↓↓↓

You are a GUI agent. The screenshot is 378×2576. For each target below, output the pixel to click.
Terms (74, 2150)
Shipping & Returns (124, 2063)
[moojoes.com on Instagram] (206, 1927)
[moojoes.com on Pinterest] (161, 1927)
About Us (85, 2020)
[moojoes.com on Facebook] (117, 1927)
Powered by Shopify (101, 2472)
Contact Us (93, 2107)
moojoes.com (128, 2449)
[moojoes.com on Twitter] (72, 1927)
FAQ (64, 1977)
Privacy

↑↑↑
↓↓↓

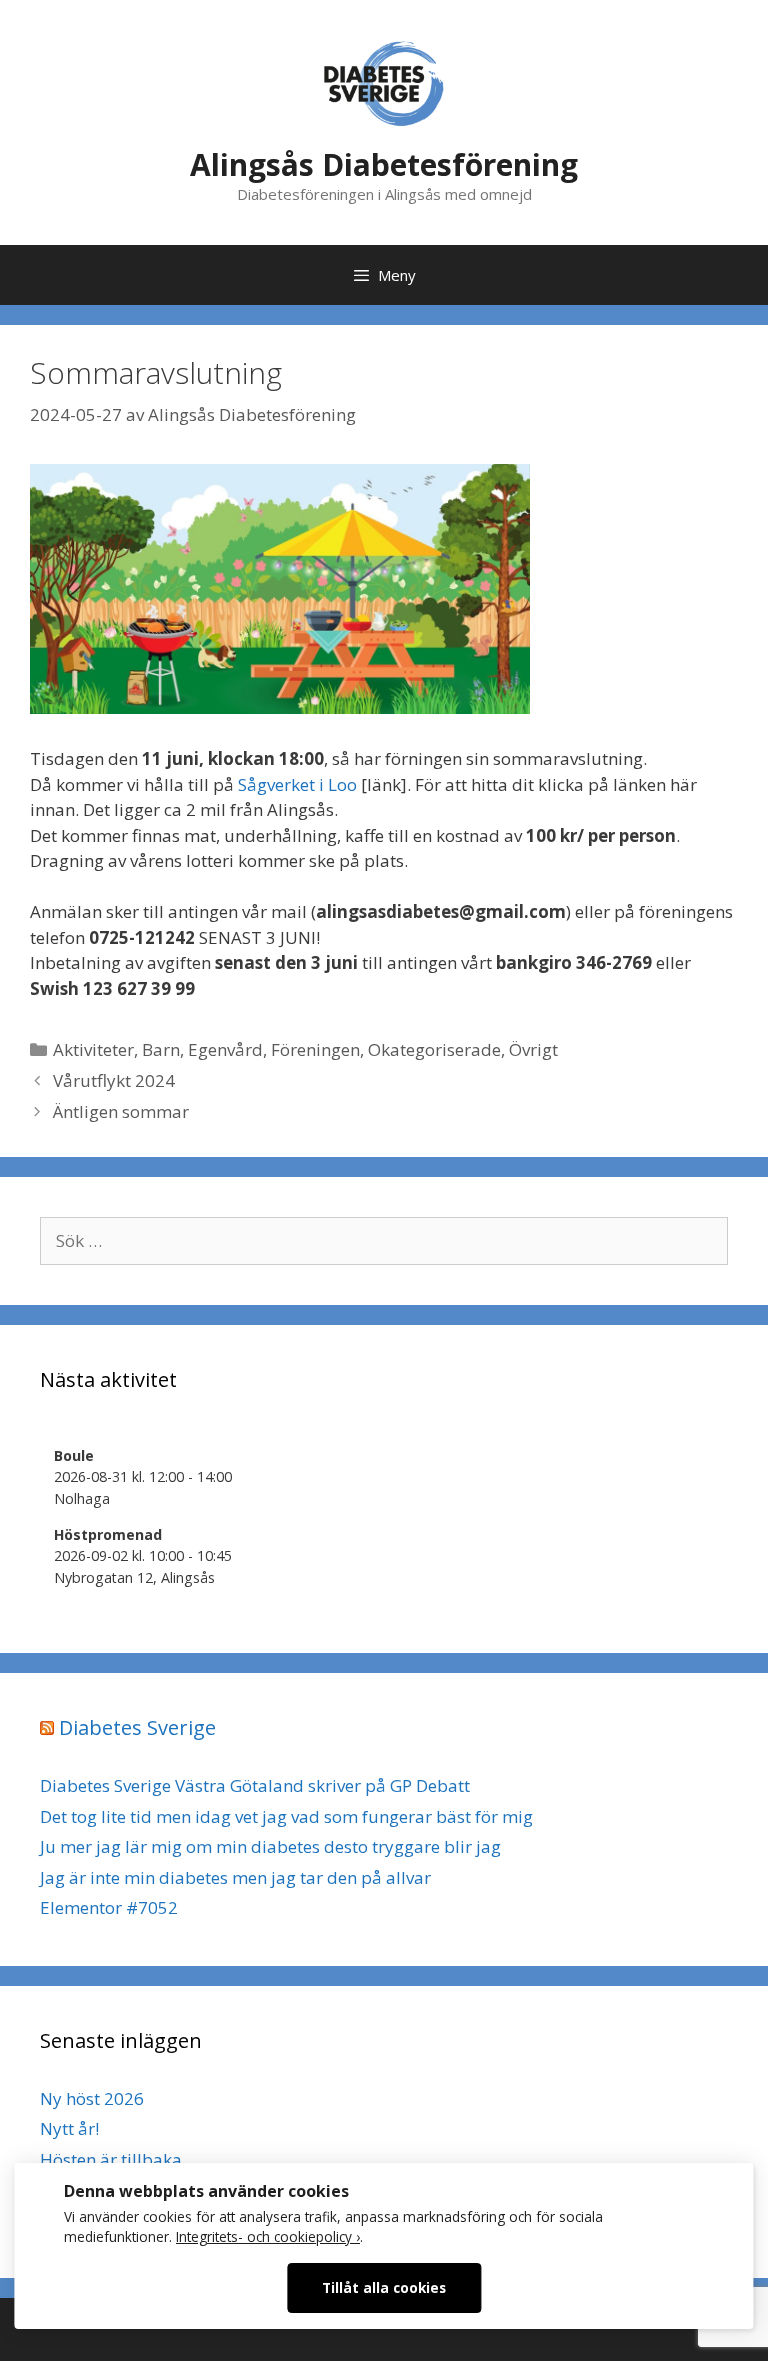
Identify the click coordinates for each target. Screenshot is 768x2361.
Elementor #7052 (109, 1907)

↑↑↑

▶ [Task]
Search the material for the word "target" and copy each line where it occurs.

▶ [Result for this exercise]
You are a GUI agent. The screenshot is 378×2576. For each target below, output the pixel to click.
Identify the click coordinates for each target. Screenshot is 768x2361.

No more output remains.